De spanningen lopen op, je gewichtsverlies wordt gevaarlijk, en je dreigt jezelf van het leven te beroven. Jouw grote drang naar controle leidt tot het verlies daarvan. We proberen van alles om de behandeling thuis te laten lukken maar de eetstoornis is sterk. Zo sterk dat het je niet lukt om de hulp te accepteren, je weigert alles en blijft afvallen. Een opname willen we voorkomen, dat maakt alles vaak alleen maar erger... Hoe hard we ook samen zoeken naar manieren om je te helpen blijft de eetstoornis je de baas en de alternatieven raken op. Na vele gesprekken en vergaderingen besluiten we om je toch op te nemen. Met een dwangmaatregel. Als het je niet lukt om genoeg te eten, dan krijg je sondevoeding, ook als we je daarvoor moeten vasthouden of vastbinden. Voor je eigen veiligheid mag je niet naar huis. Je mag zelfs niet alleen naar buiten. We nemen voor jouw veiligheid steeds meer controle van je weg. De tijd tussen de zes eetmomenten wordt gevuld met therapie, gesprekken, spelletjes en tijd voor jezelf. Ondertussen vergaderen we, keer op keer, met je ouders, met ons team, en met experts uit binnen- en buitenland. Er zijn theorieën over de oorzaak van jouw eetstoornis, maar iets bevestigen lukt niet. De eetstoornis overschaduwt alles. De dwangbehandeling redt je leven en het biedt tijd. Het voelt echter alsof we falen. Sterker nog, soms verzet je je zo heftig dat het bijna voelt alsof we je mishandelen.
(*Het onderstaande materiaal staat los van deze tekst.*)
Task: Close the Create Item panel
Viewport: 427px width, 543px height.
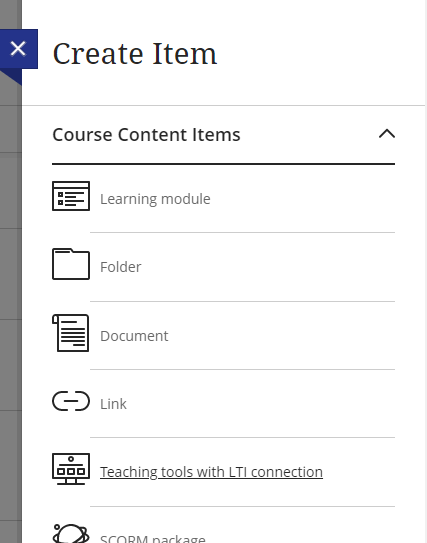Action: click(x=18, y=48)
Het is een negatieve spiraal waarin we samen met jou steeds dieper vast komen te zitten. Een strijd om controle, over eten, over leven. Waarom werkt de behandeling niet? Wat zien we over het hoofd? Wat staat er in de weg? Zijn er fouten gemaakt? Wat is het alternatief? Een tweede, derde of zoveelste opinie? Het is ook eigenlijk geen leven zo, het is moeilijk te begrijpen, maar we voelen met je mee.
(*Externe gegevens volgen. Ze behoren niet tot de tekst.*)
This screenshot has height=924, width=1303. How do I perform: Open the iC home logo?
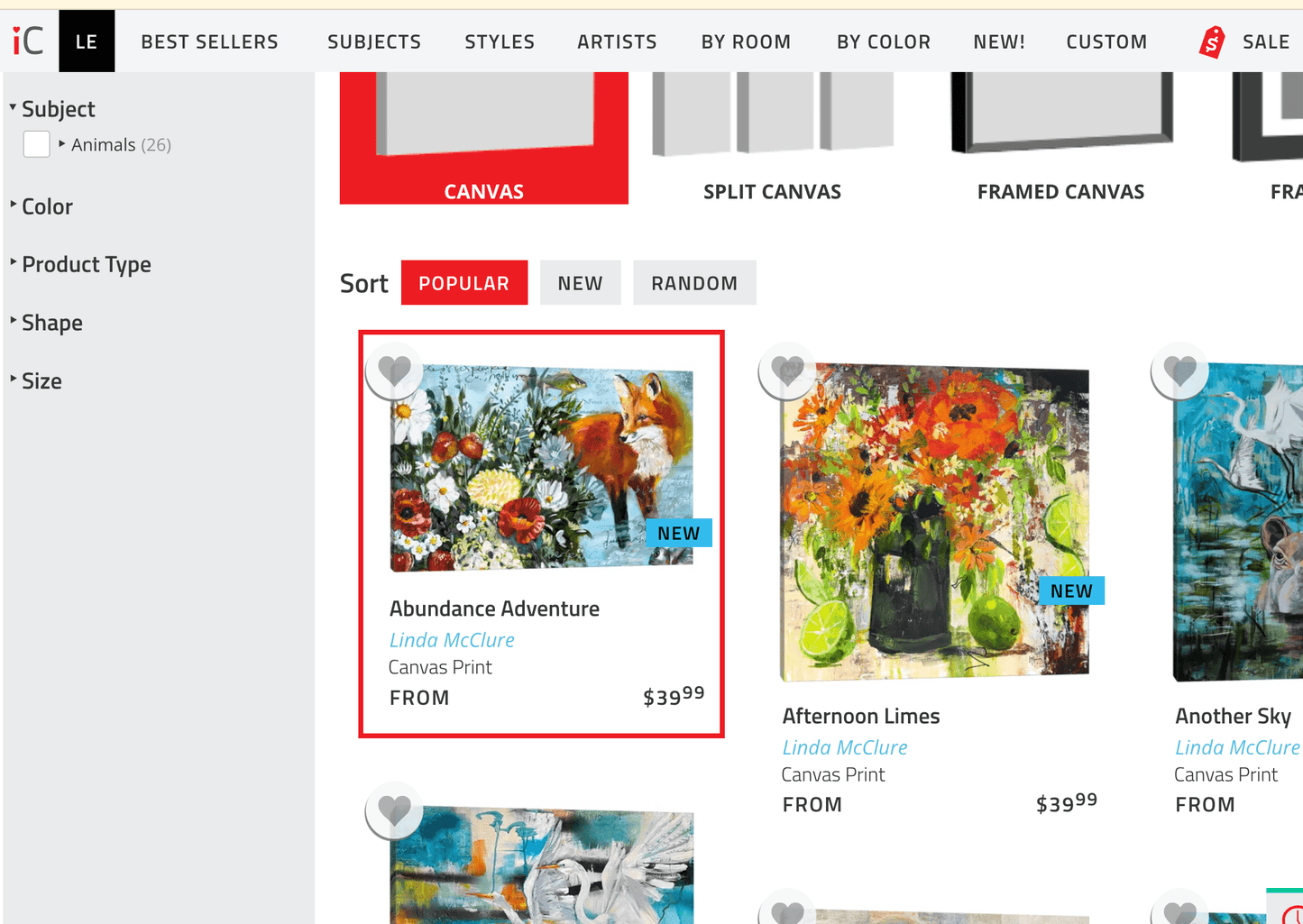pyautogui.click(x=28, y=41)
Het duurt maanden of jaren, het is traumatisch voor jou, je gezin, en voor ons. Je ontwikkeling staat stil, jouw belangrijke “puber-tijd” is verloren. Ervaren collega’s stoppen met het werk of raken in een burn-out, hechte teams vallen uit elkaar. Opeens komt de doorbraak, gewoon terloops, of na een zoveelste opinie. Je blijkt een jeugdtrauma te hebben. Of je blijkt toch autisme te hebben. Of… Wat niemand kon bevestigen, lijkt nu plots zo logisch. Waarom konden we dat eerder niet zien? Had een andere aanpak een verschil gemaakt? Of was dit alles “gewoon” nodig in het proces? Je behandeling kan nu eigenlijk pas echt beginnen, eindelijk. Het is wel een lange weg, het is zo complex geworden. Het duurt lang, maar het lichtpuntje aan het einde van de tunnel groeit. Je mag na een lange tijd weer naar huis. Verder met behandeling, maar ook verder met je leven. Het risico op terugval blijft bestaan, het is een gevoeligheid die je hebt.
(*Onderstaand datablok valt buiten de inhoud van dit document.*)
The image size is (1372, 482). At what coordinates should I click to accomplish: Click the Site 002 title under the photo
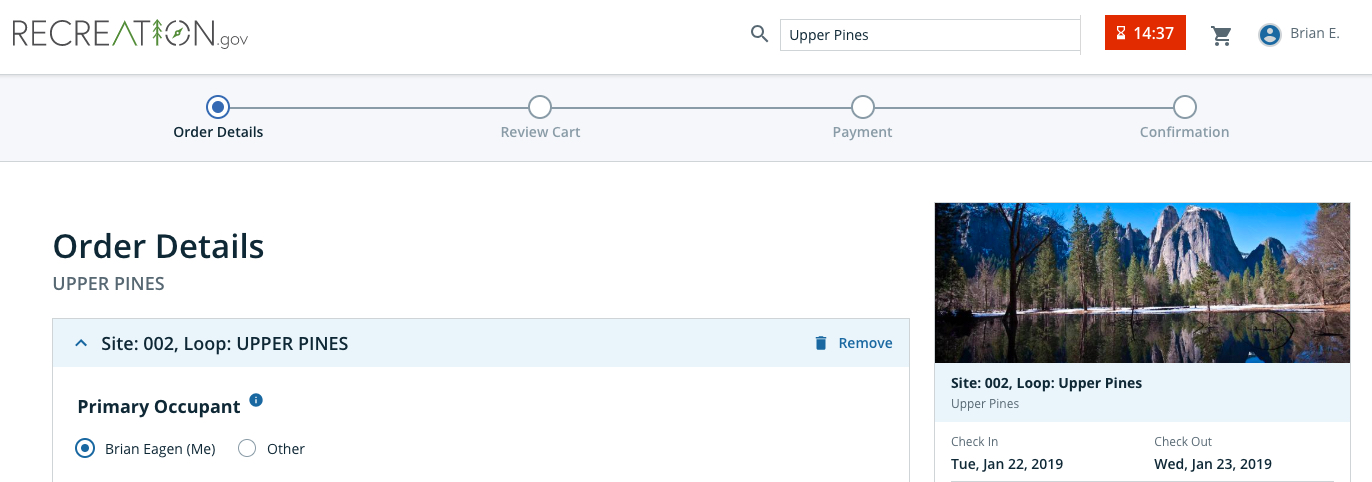1046,383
Achteraf is het makkelijk praten, maar het zou beter moeten kunnen. De kennis en het aanbod van behandelingen groeit gestaag. Nu moeten we nog leren hoe we dwangbehandeling kunnen gaan voorkomen of in ieder geval minimaliseren. Waarschijnlijk kan dat, als we de mensen en hun ziekte beter gaan begrijpen. Als we beter worden om de onbespreekbare en onverteerbare zaken te herkennen. Dan kunnen we (nog) beter passende zorg inzetten, de behandeling verbeteren en de noodzaak voor dwang in de zorg verminderden.